Data records Block Start

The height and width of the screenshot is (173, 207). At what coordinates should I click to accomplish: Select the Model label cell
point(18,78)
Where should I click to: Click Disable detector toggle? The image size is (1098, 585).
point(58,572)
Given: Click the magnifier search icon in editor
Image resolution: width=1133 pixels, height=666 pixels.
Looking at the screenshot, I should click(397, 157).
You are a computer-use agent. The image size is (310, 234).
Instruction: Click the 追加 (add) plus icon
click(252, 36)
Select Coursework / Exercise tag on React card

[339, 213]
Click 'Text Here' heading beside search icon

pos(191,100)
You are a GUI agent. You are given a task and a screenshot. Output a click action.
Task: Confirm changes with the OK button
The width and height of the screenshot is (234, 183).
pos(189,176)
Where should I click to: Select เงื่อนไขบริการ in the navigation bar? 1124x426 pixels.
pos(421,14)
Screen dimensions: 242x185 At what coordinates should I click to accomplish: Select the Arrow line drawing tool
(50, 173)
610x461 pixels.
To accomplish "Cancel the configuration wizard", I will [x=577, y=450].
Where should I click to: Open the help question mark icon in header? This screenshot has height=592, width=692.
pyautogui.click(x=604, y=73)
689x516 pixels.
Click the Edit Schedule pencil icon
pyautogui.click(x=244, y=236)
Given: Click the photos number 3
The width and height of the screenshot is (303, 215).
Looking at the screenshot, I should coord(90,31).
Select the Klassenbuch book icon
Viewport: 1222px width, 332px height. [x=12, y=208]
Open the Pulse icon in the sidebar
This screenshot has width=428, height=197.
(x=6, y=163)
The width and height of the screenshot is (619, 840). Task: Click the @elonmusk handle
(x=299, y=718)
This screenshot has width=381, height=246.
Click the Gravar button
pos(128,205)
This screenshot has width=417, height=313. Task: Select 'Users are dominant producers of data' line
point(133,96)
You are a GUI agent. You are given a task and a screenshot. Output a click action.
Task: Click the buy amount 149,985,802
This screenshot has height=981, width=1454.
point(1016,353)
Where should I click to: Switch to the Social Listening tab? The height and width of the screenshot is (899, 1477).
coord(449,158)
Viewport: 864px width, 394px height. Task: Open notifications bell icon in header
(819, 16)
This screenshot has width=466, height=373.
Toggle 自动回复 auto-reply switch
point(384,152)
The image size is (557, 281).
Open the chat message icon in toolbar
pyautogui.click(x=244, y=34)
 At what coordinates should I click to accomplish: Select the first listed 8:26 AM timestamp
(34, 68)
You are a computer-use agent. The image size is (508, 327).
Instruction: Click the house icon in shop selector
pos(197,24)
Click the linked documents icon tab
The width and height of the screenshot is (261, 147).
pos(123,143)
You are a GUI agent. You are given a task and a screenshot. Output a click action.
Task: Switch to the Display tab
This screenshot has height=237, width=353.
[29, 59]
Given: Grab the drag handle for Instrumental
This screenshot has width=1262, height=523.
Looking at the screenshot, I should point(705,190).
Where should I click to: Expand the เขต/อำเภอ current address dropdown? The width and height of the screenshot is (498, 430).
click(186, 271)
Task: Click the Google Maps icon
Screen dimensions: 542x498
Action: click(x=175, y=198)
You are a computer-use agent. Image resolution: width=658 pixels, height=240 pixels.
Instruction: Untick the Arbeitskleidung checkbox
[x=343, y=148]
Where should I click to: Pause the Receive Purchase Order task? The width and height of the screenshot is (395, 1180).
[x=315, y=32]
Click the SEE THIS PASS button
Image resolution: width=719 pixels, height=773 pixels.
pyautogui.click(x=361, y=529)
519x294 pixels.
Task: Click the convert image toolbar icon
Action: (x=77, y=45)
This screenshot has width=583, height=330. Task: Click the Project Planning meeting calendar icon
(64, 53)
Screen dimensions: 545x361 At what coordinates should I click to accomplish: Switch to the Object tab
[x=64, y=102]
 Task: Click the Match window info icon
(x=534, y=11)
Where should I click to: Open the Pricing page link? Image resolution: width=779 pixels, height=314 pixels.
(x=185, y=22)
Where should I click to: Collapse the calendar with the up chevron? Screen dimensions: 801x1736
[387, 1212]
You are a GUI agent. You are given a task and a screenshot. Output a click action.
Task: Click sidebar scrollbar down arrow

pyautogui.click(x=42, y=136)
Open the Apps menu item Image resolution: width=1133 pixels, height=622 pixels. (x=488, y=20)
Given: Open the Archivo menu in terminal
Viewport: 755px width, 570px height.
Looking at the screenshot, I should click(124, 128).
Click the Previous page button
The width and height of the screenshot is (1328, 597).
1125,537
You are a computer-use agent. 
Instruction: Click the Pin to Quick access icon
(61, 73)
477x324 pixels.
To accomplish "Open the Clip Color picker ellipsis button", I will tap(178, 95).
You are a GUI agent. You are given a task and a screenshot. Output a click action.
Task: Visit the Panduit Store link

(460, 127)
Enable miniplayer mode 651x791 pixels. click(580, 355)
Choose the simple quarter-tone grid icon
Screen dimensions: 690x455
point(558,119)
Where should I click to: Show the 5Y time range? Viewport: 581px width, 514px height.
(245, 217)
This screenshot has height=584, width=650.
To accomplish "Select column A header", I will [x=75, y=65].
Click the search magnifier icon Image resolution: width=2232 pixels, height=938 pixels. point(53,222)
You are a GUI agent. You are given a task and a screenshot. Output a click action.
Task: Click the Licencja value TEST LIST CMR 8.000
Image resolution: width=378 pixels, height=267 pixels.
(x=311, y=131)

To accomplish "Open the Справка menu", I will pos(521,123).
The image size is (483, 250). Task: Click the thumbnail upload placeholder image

Data records Block End

# [Exercise prompt]
Pull out each line of the entries that contains "computer".

# [Result below]
You are a computer-use agent. The image size is (310, 234).
You are a computer-use agent. The image size is (508, 327).
You are a computer-use agent. Image resolution: width=658 pixels, height=240 pixels.
You are a computer-use agent. 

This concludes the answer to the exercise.